> [PROBLEM STATEMENT] Update the stretch from the first line through the line containing "pyautogui.click(x=20, y=78)", replacing "computer-use agent" with "desktop agent" and keeping everything else unchanged. Return only those lines.

> [TASK DATA]

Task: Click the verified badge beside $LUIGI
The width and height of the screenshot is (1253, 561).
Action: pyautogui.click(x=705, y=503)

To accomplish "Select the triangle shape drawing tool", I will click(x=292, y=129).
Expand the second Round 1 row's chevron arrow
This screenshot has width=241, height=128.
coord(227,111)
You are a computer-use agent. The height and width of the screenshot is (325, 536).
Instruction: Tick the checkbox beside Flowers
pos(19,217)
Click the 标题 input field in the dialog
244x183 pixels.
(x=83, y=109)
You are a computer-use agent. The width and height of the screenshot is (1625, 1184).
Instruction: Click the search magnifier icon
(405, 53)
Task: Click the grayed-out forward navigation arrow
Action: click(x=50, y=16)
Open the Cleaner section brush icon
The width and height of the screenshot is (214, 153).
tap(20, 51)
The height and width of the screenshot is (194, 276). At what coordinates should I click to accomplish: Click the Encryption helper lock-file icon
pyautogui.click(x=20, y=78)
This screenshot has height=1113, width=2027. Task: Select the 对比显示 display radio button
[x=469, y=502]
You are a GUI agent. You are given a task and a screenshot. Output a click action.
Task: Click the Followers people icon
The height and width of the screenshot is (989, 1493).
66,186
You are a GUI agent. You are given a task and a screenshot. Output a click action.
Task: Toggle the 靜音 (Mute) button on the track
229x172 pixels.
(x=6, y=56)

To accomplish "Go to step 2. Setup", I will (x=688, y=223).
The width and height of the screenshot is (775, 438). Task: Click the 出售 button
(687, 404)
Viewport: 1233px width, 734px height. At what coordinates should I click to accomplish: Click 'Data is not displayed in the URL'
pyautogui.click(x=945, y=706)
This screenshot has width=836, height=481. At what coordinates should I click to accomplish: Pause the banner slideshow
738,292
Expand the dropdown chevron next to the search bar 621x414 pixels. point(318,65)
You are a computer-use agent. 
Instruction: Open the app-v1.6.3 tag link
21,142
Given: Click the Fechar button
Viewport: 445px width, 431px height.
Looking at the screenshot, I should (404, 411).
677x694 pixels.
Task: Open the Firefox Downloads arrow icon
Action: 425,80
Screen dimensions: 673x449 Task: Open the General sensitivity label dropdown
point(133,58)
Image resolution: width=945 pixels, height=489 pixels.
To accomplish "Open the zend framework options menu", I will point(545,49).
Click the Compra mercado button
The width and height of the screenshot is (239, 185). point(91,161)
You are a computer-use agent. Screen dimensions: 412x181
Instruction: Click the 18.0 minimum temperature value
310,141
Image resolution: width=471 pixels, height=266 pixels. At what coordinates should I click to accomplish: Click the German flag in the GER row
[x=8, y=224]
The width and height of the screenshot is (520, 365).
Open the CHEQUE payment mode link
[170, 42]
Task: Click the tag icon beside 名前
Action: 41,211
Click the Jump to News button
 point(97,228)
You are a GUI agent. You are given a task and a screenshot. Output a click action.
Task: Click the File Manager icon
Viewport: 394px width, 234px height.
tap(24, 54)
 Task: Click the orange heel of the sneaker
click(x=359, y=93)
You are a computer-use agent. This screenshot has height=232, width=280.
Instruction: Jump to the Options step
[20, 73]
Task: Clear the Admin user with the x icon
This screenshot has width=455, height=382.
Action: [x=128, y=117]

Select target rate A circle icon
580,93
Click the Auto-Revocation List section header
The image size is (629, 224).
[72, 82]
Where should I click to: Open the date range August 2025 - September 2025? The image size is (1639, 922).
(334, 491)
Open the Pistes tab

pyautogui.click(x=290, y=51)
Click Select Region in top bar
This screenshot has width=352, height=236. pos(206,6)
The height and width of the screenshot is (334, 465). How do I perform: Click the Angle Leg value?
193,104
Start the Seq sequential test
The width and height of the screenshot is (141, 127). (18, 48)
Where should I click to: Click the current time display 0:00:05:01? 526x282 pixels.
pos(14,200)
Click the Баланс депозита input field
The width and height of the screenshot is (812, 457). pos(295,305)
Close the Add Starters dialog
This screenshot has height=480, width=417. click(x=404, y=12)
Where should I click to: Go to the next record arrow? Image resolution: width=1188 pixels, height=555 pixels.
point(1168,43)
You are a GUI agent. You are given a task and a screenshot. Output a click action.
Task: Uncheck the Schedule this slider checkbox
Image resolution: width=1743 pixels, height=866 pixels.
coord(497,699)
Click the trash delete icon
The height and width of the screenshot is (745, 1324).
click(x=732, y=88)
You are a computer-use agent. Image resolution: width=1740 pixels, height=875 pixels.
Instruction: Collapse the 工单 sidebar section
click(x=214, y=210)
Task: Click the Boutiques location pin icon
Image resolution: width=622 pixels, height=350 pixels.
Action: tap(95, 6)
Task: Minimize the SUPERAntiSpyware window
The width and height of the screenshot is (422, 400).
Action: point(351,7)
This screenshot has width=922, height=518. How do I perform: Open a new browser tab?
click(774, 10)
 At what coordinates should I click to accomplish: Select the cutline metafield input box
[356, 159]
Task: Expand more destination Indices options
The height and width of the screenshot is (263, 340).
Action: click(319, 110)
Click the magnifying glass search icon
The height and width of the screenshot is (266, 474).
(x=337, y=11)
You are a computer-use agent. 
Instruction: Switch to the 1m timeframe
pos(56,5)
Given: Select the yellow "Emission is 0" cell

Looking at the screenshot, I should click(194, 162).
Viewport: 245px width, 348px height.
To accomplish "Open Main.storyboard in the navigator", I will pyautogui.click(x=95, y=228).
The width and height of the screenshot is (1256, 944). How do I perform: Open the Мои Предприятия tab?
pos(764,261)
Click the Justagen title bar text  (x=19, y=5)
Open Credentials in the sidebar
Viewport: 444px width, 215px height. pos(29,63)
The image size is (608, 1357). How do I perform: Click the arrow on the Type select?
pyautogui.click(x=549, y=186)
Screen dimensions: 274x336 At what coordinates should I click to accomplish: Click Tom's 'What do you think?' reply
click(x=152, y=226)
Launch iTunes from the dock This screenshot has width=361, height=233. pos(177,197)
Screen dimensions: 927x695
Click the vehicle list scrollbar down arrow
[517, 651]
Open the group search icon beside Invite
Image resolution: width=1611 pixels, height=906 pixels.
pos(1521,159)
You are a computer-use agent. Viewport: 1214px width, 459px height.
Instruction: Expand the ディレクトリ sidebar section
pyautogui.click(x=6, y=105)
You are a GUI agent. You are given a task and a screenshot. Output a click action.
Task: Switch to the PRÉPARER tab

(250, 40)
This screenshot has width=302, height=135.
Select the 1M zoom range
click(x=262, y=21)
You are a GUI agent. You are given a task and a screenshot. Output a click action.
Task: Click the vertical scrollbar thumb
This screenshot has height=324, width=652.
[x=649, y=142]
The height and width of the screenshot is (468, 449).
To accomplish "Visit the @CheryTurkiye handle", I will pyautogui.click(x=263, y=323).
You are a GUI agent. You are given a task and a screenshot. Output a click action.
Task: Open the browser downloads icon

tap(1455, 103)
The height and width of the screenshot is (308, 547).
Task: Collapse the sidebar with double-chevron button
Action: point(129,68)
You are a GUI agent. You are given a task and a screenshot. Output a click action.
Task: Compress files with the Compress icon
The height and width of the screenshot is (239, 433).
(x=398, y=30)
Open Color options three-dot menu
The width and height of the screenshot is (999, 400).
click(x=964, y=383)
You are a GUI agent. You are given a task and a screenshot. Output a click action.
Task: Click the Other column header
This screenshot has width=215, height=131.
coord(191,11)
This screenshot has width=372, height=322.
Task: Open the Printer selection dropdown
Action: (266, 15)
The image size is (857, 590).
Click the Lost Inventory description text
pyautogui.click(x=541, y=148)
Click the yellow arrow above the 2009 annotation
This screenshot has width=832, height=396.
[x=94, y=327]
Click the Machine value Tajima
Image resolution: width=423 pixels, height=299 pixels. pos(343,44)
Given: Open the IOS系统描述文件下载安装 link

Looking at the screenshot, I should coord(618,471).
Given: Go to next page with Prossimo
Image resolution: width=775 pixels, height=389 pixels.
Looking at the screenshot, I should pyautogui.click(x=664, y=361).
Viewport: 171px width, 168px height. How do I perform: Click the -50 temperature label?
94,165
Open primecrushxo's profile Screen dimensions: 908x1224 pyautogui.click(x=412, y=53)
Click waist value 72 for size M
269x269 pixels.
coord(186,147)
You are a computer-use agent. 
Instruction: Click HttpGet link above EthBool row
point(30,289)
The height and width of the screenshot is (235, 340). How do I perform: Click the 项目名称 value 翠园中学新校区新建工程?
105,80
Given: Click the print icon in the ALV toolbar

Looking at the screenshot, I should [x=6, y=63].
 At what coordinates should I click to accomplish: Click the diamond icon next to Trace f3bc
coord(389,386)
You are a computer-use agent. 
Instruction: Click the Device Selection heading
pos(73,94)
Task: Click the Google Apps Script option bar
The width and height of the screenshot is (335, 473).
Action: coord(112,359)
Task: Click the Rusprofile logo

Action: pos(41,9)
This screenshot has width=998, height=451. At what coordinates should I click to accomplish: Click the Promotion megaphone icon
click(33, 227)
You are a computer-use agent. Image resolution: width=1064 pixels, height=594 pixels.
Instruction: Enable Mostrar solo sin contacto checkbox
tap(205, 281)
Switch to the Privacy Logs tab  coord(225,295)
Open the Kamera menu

> [RESULT FOR THIS EXERCISE]
Task: Click the verified badge beside $LUIGI
The width and height of the screenshot is (1253, 561).
Action: pyautogui.click(x=705, y=503)

To accomplish "Select the triangle shape drawing tool", I will click(x=292, y=129).
Expand the second Round 1 row's chevron arrow
This screenshot has width=241, height=128.
coord(227,111)
You are a desktop agent. The height and width of the screenshot is (325, 536).
Instruction: Tick the checkbox beside Flowers
pos(19,217)
Click the 标题 input field in the dialog
244x183 pixels.
(x=83, y=109)
You are a desktop agent. The width and height of the screenshot is (1625, 1184).
Instruction: Click the search magnifier icon
(405, 53)
Task: Click the grayed-out forward navigation arrow
Action: click(x=50, y=16)
Open the Cleaner section brush icon
The width and height of the screenshot is (214, 153).
tap(20, 51)
The height and width of the screenshot is (194, 276). At what coordinates should I click to accomplish: Click the Encryption helper lock-file icon
pyautogui.click(x=20, y=78)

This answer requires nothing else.